You will have delicious versatile spinach in 35 to 45 days.
When to Sow Spinach?
Start to sow spinach seeds early spring. Spinach is quite frost hardy so it can be planted over winter and early spring in pots on the window sill. Spinach can be grown year-round on a window sill or greenhouse in the correct light. But outdoors in spring/summer in the ground or pots is the best time to sow. Stagger the seeds so you grow a handful every few weeks. I would say 6 plants is enough for a family of 4. 12 Plants if you really love your spinach!
How to Sow Spinach
I always start my spinach off in small 2″ pots this gives me the flexibility to start them in one location and move them elsewhere or replant. Sow the seeds about 1″ deep. If your growing in containers allows spinach plant spacing of about 4″. One mistake I made as a beginner was to plant too much spinach in the same area and they end up competing for space and not getting very big.
How to Grow On
If you started your spinach seeds in small pots or a window sill propagator you need to think about re-potting them into larger pots. When the plants are large enough to handle and you can see roots growing from the bottom of the pot than its time to re-pot them. I tend to have multiple sowings when growing spinach in summer. It’s great to grab a few leaves and add to a salad.
Spinach has a long tap root this goes deep into the soil.
Planting Spinach Into The Ground
I am used to planting mine straight into the ground. To do this loosen the plant from the pot with a few taps on the side and bottom. Dig a small hole in the ground. Carefully transplant the seeds from the pot including all the dirt into the hold. Firm down the edges of the soil and water in.
How To Grow Spinach In Pots
If you want to plant spinach into containers that will sit in a conservatory/kitchen garden or patio make sure to choose the right ones. Spinach roots need a lot of depth, go for pots that are at least 1ft deep. Planting in containers is the same as planting in soil dig a space for the plant. Take the plant out of the pot gently and place into the hole. Firm the soil and water in. I plant 1 spinach plan every 6″ approximately. One other option is growing spinach in raised beds. I am doing this at the moment and the spinach grows quite happily amongst over vegetables.
Planting Spinach Straight From Seed
you can simply plan the spinach seed straight into the ground.
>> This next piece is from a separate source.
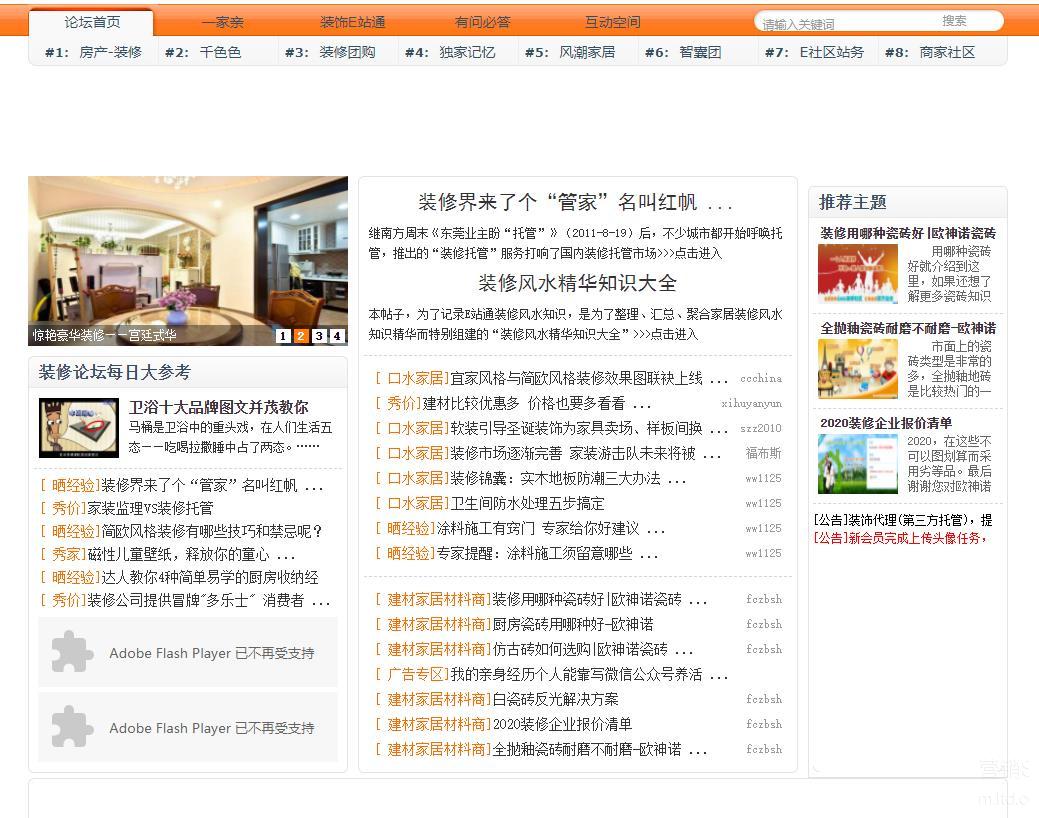
Task: Click thumbnail for 全抛釉瓷砖耐磨不耐磨 topic
Action: click(x=857, y=368)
I find that growing directly into the ground carries more risk from the seed being eaten by pests or the fragile seeds being exposed to the elements. My advice for beginners is to start in small pots on a window sill, greenhouse or propagator then plant out.
This is a great variety and winter hardy:
When to Harvest Spinach
There is nothing more rewarding than harvesting freshly grown veg. People often ask how to harvest spinach and will spinach grow back after cutting. I made the mistake in my first crop of getting excited about the spinach leaves and cutting them all off in one go. Please don’t do this as it won’t encourage new growth. Spinach is a fast growing vegetable so when larger leaves start to appear to pick them first and leave younger shoots on the plant.
This will lengthen the picking season and give you a longer ongoing harvest of spinach. You can also start a handful of plants to start with then in a few weeks start some more this will ensure you have more spinach available for a longer length of time.
How to Store Spinach
Once you have picked all your fresh spinach your most likely wondering how are you going to store this. I wash my spinach under a cold tap and store it in the fridge for up to 10 days. The important thing is to not let the leaves get crushed.
If you want to keep spinach for longer the best thing to do is to blanch it in boiling water for a few minutes. Then cool it down quickly in ice water. Then squeeze out the excess water and put into bags then you can freeze and enjoy spinach all year round.
Using Spinach In The Kitchen
I enjoy fresh baby spinach in salads as well as adding to recipes. I like to heat some oil in a pan with thinly sliced onion and garlic. Sauteed the leaves quickly add a fresh squeeze of lemon. That is it, keep it simple and enjoy on its own or with pasta and pesto.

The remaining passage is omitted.